Ausreichender Schutz?
Doch bieten diese Garantien ausreichend Schutz für die besondere Kategorie der personenbezogenen Daten? Wie wird die Pseudonymisierung durchgeführt und wie hoch ist der Faktor einer möglichen Re-Identifizierung? Warum geht die DSGVO nicht auf die Anonymisierung ein und konkretisiert bzw. reguliert diese Vorgänge? Inwiefern erfolgt bzw. lässt sich ein Ausgleich der Grundrechte rechtfertigen, wenn die Betroffenenrechte in dem Umfang eingeschränkt werden können? Fragen über Fragen, die bislang leider nicht abschließend geklärt sind.
Auch wenn man nun womöglich darauf schließen könnte, dass die Forschung in diesem Rahmen „privilegierter“ behandelt würde als das Recht auf informationelle Selbstbestimmung (wobei die Rechte der Betroffenen, wie vorangegangen beschrieben, diversen Bedingungen und Garantien unterliegen) – erleichtern die Regelungen die Forschung zu wissenschaftlichen Zwecken nicht.

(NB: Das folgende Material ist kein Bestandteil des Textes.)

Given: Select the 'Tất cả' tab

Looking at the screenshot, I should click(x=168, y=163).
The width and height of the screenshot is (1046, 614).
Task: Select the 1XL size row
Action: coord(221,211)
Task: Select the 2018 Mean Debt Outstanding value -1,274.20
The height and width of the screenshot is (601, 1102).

Die Öffnungsklauseln der DSGVO für den Bereich der Forschungsdaten lässt Unklarheiten entstehen. In Deutschland besteht nämlich das Problem eines sogenannten „Flickenteppichs“ von Forschungsklauseln zur Datenverarbeitung. Auf Bundes- und Länderebene sowie in diversen bereichsspezifischen Regelungen finden sich Klauseln, die die Datenverarbeitung für Forschungszwecke normieren. Die einzelnen Regulierungen sowie die Einhaltung und Beachtung des Anwendungsvorrangs erschweren das Verständnis und die Umsetzung der Normen im Rahmen der Forschung. Besonders für Verbundvorhaben mit mehreren Akteuren (Hochschulen, Instituten, Organisationen etc. für die jeweils Bundes- oder Landesrecht gilt) sowie Forschungsvorhaben auf europäischer Ebene, entstehen durch diese Vielfalt an Regelungen diverse Probleme, die Fragen hinsichtlich der Umsetzung sowie Verantwortlichkeit etc. offenlegen.

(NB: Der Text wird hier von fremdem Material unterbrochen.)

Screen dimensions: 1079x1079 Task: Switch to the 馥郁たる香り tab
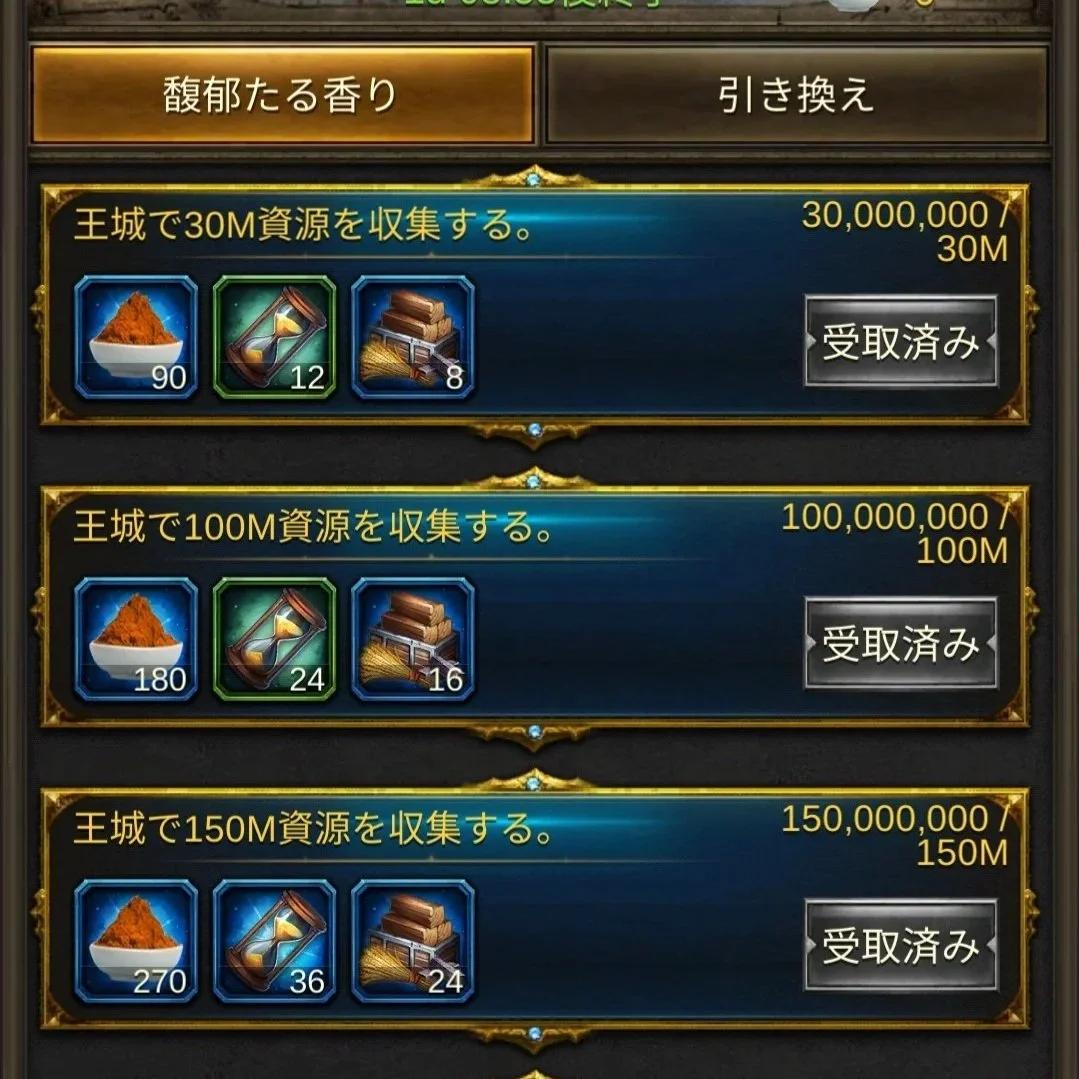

Der Wunsch nach Harmonisierung
Demnach sorgt die DSGVO auf der Ebene der wissenschaftlichen Forschung für Konfusion. Eine weitgehende Harmonisierung des Rechts wäre wünschenswert. Insbesondere aus dem Grund, dass die Notwendigkeit die Forschung nicht nur national, sondern international (bzw. zunächst aufgrund der hohen Hürden europäisch) zu verankern, von Bedeutung ist – wie aktuell auch unter der Covid-19-Pandemie deutlich wird. Der Schutz personenbezogener Daten – namentlich Gesundheitsdaten – darf dabei nicht außer Acht gelassen werden, sollte transparent(er) gestaltet werden sowie zugleich die Umsetzung der Forschung nicht erschweren. Dahingehend muss der Ausgleich zwischen Datenschutz und Forschungsfreiheit neu gedacht werden – die Vereinheitlichung der Forschungsklauseln auf Bundes-/Länderebene sowie (wünschenswert) auf europäischer Ebene geschaffen werden – und Technologien entwickelt, die Prozesse wie die Pseudonymisierung und Anonymisierung in der Form ermöglichen, dass ein Re-Identifizierungsrisiko gegen null geht und somit keine Beeinträchtigung/Gefahr für betroffene Personen bedeutet. Dadurch würde Transparenz und Sicherheit geschaffen werden sowie die Forschung aufgrund übersichtlicher Regelungen nicht beeinträchtigt.